Recorded data
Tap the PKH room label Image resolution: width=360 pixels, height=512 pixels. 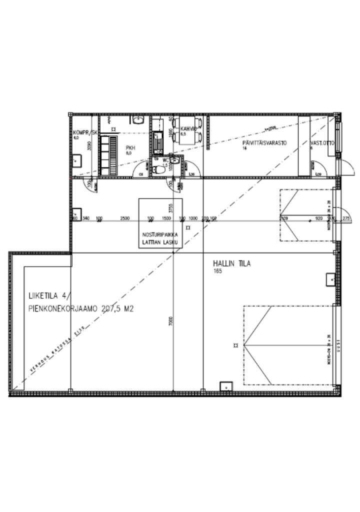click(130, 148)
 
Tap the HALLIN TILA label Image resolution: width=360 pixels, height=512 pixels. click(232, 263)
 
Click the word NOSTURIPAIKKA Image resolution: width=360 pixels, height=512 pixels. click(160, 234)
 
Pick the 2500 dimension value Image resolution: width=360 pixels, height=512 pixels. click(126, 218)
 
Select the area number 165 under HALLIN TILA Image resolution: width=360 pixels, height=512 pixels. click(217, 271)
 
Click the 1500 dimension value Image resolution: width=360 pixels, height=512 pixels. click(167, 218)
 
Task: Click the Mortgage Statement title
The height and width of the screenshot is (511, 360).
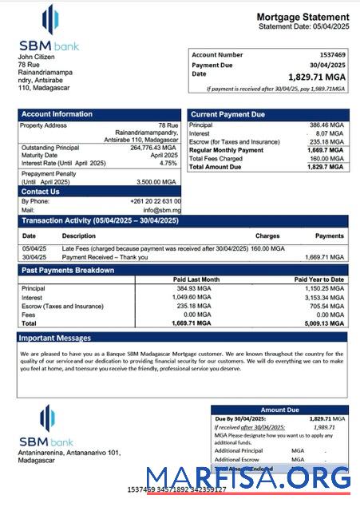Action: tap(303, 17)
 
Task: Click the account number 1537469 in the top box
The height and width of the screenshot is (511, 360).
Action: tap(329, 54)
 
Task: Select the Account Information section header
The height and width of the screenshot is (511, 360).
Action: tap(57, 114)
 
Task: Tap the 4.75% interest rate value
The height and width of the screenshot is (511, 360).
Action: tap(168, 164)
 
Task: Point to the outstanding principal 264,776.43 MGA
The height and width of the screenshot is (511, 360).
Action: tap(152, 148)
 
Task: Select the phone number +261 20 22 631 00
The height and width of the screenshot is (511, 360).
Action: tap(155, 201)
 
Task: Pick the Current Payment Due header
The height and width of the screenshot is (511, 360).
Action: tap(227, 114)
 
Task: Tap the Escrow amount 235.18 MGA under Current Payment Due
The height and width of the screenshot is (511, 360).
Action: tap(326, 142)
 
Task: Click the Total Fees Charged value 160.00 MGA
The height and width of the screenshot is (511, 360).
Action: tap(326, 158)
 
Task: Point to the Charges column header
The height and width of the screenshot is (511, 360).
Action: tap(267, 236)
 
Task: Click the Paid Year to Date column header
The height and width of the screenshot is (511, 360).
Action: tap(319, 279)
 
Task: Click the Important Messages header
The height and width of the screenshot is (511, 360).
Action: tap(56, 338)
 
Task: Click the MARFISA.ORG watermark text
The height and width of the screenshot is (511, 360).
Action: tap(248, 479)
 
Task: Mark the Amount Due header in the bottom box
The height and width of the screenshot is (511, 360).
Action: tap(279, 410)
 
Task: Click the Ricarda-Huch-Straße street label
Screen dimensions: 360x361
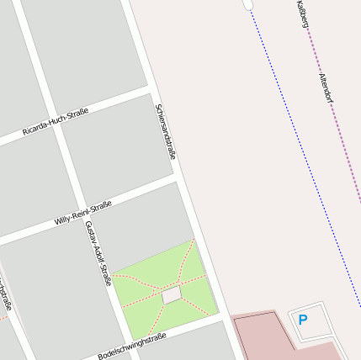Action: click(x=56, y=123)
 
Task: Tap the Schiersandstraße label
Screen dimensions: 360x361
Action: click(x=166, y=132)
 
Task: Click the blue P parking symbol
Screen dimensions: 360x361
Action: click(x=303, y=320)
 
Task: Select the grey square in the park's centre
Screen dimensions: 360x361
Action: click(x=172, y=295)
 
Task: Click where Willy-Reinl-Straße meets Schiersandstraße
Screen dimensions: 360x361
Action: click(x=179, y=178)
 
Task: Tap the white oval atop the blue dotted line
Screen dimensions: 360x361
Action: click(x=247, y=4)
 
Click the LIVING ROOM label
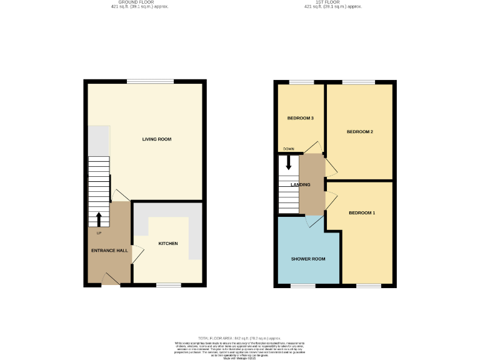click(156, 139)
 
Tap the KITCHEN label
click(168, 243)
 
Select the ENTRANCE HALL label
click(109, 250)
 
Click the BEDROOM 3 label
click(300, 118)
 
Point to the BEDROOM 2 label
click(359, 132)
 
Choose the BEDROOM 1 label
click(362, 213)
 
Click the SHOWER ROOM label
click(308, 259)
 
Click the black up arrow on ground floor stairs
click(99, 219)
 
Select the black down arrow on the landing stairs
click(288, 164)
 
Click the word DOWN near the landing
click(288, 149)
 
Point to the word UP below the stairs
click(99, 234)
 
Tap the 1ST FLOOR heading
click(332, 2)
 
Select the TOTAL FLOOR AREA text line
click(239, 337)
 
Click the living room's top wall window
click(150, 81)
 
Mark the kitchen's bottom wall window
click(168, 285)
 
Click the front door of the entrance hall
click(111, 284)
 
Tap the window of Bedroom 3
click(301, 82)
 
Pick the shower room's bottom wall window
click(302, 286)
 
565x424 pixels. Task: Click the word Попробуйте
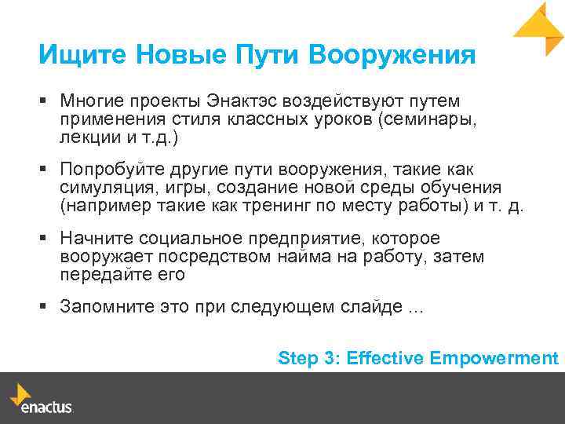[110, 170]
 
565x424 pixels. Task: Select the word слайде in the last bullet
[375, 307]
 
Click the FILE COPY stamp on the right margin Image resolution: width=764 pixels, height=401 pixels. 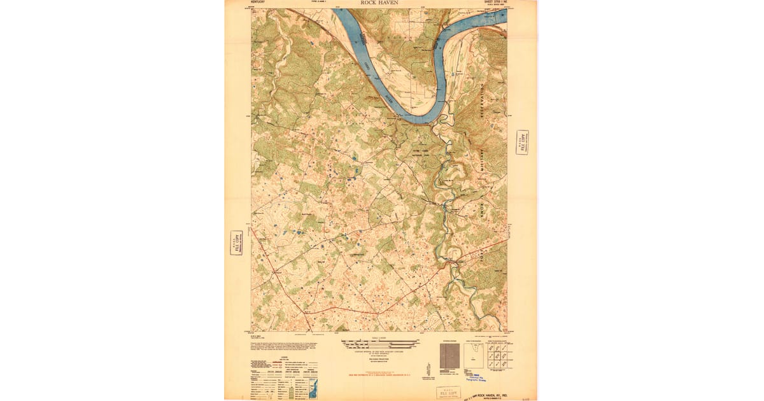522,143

Task instructions
Edit the records between the lines holding "Task: Click the Mortgage Statement title" and "Action: tap(56, 338)", inclusive, so that "header" becomes "heading" and everything else stays the same. Give back only those lines, without the pictures.

Final result
Task: Click the Mortgage Statement title
The height and width of the screenshot is (511, 360).
Action: tap(303, 17)
 
Task: Click the account number 1537469 in the top box
The height and width of the screenshot is (511, 360).
Action: tap(329, 54)
 
Task: Select the Account Information section heading
The height and width of the screenshot is (511, 360).
Action: tap(57, 114)
 
Task: Tap the 4.75% interest rate value
The height and width of the screenshot is (511, 360).
Action: tap(168, 164)
 
Task: Point to the outstanding principal 264,776.43 MGA
The height and width of the screenshot is (511, 360).
Action: tap(152, 148)
 
Task: Select the phone number +261 20 22 631 00
The height and width of the screenshot is (511, 360).
Action: tap(155, 201)
 
Task: Pick the Current Payment Due heading
The height and width of the screenshot is (511, 360).
Action: tap(227, 114)
 
Task: Tap the Escrow amount 235.18 MGA under Current Payment Due
The height and width of the screenshot is (511, 360).
Action: tap(326, 142)
 
Task: Click the Total Fees Charged value 160.00 MGA
The height and width of the screenshot is (511, 360).
Action: tap(326, 158)
 
Task: Point to the Charges column heading
The height and width of the screenshot is (511, 360).
Action: tap(267, 236)
 
Task: Click the Paid Year to Date column heading
The height and width of the screenshot is (511, 360).
Action: tap(319, 279)
 
Task: Click the Important Messages heading
The height and width of the screenshot is (511, 360).
Action: tap(56, 338)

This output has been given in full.